6. Judging model quality

A model summarizes a conceptual relationship between a dependent variable and one or more predictors. Models are mostly used for predicting a new value of an unobserved entity from available predictors. The volume, biomass and carbon. equations given above provide examples. A model may be formulated through subject knowledge, adopted from other studies, or suggested by apparent trends in observed data.

In forest inventory and biological sciences, data exhibit a large amount of natural variation and models are limited to predicting the expected value of the dependent variable given the input data. The quality of a model is therefore judged by its ability to provide unbiased estimates of these expectations and the precision of model predictions.

When fitting a model to data, a comparison of values predicted by a model and the actual values of the dependent variable provides an initial assessment of model quality. It is generally desirable for departures from model predictions (residuals) to average to zero for any input and be distributed tightly around the predicted values.

The quality of a model for prediction purposes is assessed by comparing a prediction of a new (unseen) observation not used in model development to the actual value of the new observation. Common criteria for assessing model quality include a t-test of the hypothesis of a zero mean model prediction error, absolute deviation, the sign test for testing the hypothesis of non-random trends in errors along a gradient of predictor values, normal distribution of prediction errors of residuals, linear regression analysis of errors, and homogeneity of error variances across a range of input. Reynolds (1984) provides a basic approach that can be used in model evaluation. Vanclay and Skovsgaard (1997) provide a brief overview and an operational frame for judging model quality.

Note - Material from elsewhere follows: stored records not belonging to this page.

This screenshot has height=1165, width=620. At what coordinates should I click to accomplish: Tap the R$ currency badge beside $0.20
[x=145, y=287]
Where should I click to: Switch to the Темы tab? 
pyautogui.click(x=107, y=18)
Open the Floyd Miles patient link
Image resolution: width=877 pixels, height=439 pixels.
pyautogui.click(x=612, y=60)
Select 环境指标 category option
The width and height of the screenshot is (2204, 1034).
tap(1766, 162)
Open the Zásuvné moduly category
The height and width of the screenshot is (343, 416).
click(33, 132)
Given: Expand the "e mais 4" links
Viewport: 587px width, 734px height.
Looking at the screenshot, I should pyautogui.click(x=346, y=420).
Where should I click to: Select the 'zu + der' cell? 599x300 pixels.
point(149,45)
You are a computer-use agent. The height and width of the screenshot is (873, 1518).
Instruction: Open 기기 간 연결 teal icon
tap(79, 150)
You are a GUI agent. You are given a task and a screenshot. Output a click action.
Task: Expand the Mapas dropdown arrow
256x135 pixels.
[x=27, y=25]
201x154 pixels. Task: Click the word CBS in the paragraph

When applying a general model, such as the volume and biomass equations given earlier, or a model developed for a given species in a different geographic area, it is important to attempt to assess model quality prior to application. This may require the collection of new field data, or it may be possible to utilize existing data for this purpose. Failure to assess model quality forces the user to make an untested, implicit assumption that the model used is appropriate for the species and geographic area to which it is applied, which may or may not be true. Users of models should always keep in mind that a model may generate unusual predictions. It is the user¿s responsibility to do a check of model assumptions and model predictions.